Bei diesem Bühnenstück handelt es sich das Masterabschlussprojekt von Lisa Schettel, die am Gießener Institut für Angewandte Theaterwissenschaft (ATW) studiert. Zusammen mit ihren Mitstreitern Laura Eggert, Constantin von Thun und Nils Michael Weishaupt hat sie dafür in einer umfangreichen Recherche ganz unterschiedliche Themenfelder ausfindig gemacht, mit denen sich das Gefühl der Scham verbinden lässt. Und die werden nun auf der Bühne mit verschiedensten theatralen Mitteln umkreist und analysiert.
So widmen sich die Performer der Scham zunächst einmal als solcher. Die kann etwa dann eintreten, wenn man hilflos einer anonymen Menschenmasse gegenübersteht. Verkörpert wird sie hier von einem in engelartige Gewänder gehüllten Chor (Kostüme: Nora Schneider), der zunächst zaghaft den Beatles-Song "With A Little Help From My Friends" anstimmt, um dann plötzlich einem einzelnen Menschen (Nils Michael Weishaupt) aus dem vermeintlichen Freundeskreis herauszustoßen.
Allein gegen alle
Das Bild des sich fortan allein auf der Bühnenmitte wiederfindenden Figur ist per Video in detaillierten, überdeutlichen Ausschnitten im Bühnenhintergrund zu sehen. Der offene Mund, die Zunge, sogar sein herabtropfender Speichel werden herangezoomt, während der fiese Chor anonymer Figuren dazu hämisch keckert. Das auf der Bühne entstehende Bild trifft es auf den Kopf: Wer möchte schon mit einem solch armen Tropf tauschen, der in alle Einzelheiten zerlegt und gnadenlos bloßgestellt wird?
Eines der wichtigen Kapitel in Sachen Scham betrifft in Schettels Stück den Körper und die von ihm ausgesandten Signale. So lässt die Autorin verschiedene junge Leute per Tonkonserve einspielen, die in unterschiedlichen Varianten mit den Themen Annäherung, Sex und Liebe konfrontiert waren. "Wie eine rote Ampel" glühe das Gesicht, beschreibt einer treffend diese Selbstbeobachtung. Mal spielt der Körper verrückt, weil sich einer vom anderen angezogen fühlt. Mal, weil eine Ablehnung spürt. Mal, weil einer körperliche Annäherung erfährt, ohne sie zu wollen. Dann bricht der Schweiß aus, dann rast das Herz, dann naht die Ohnmacht - oder gar der titelgebende (soziale) Tod.

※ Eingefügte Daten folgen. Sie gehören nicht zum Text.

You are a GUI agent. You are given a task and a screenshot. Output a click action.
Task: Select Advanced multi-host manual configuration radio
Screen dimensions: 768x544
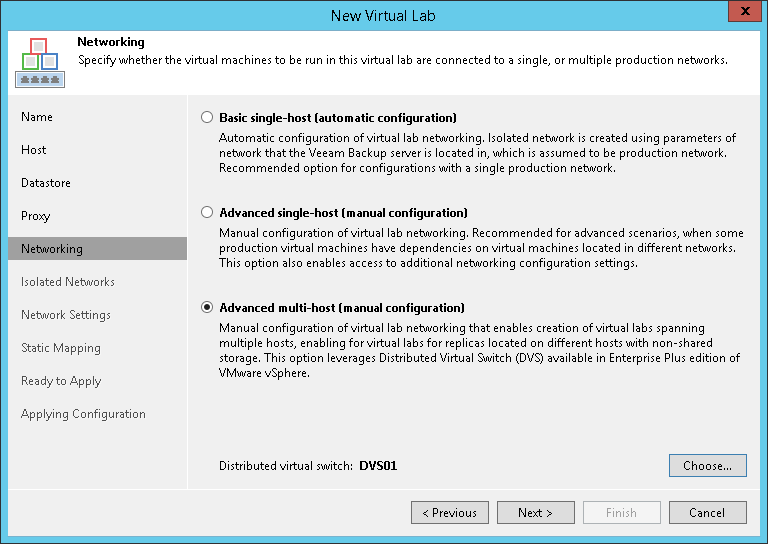pyautogui.click(x=207, y=308)
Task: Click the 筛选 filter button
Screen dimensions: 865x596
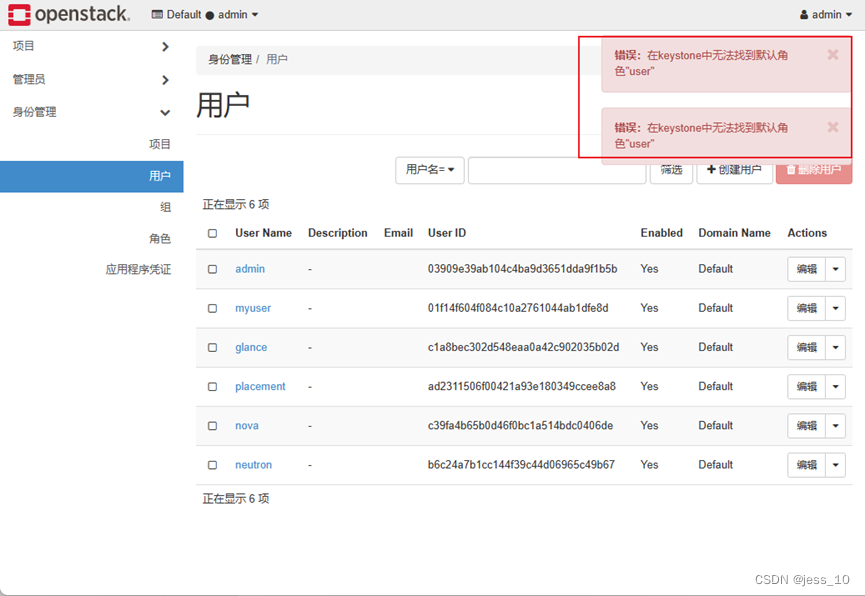Action: point(671,170)
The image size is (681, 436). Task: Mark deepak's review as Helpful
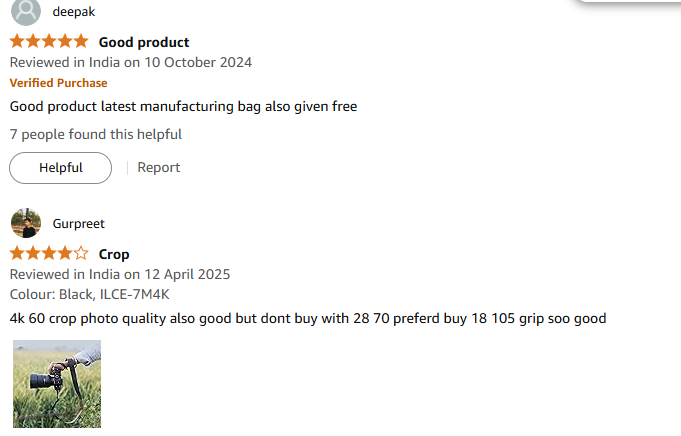click(60, 168)
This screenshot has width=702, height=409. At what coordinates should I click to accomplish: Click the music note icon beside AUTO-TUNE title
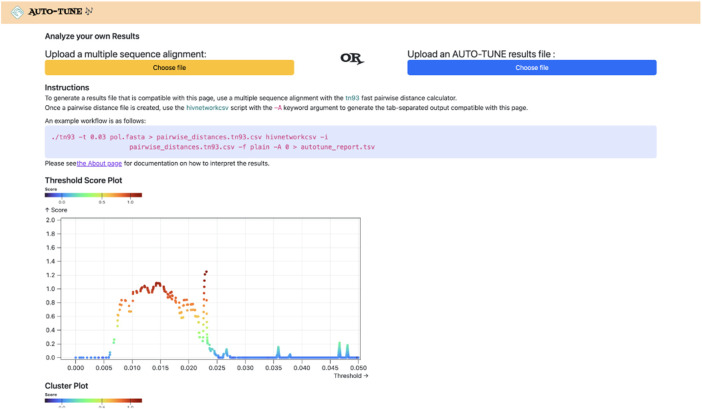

Schamkonstellationen gibt es, wie die Performer zeigen, also viele. Eine weitere wird mit einem Wort beschrieben, das tatsächlich noch gar nicht so lange zu unserem alltäglichen Sprachgebrauch gehört: die Fremdscham. Und Darsteller Constantin von Thun, der in einer Szene die "nackte Angst" verkörpert, hat keine Mühe, in einem ellenlangen Monolog darauf hinzuweisen, wie viele Anlässe dazu heutzutage geboten werden. Von US-Präsidenten angefangen bis zur Überlänge seines eigenen Vortrags. Dass der Darsteller dabei in einem kunstvoll peinlichen Kostüm steckt, aus dem sein Kopf quasi herausquillt, macht die Sache dabei noch anschaulicher und gleichzeitig gewitzter.
Doch auch eine Ehrenrettung der Scham hat diese erhellende, unterhaltsame und nur von wenigen Längen getrübte Theaterarbeit im Programm. Ohne das Gefühl, vermitteln die Sprecher, werde der Regellosigkeit Tür und Tor geöffnet. Oder glaubt etwa irgendjemand, dass man mit Typen wie Donald Trump besser dran sei, gerade weil die nicht den Hauch eines Schamempfindens besitzen?!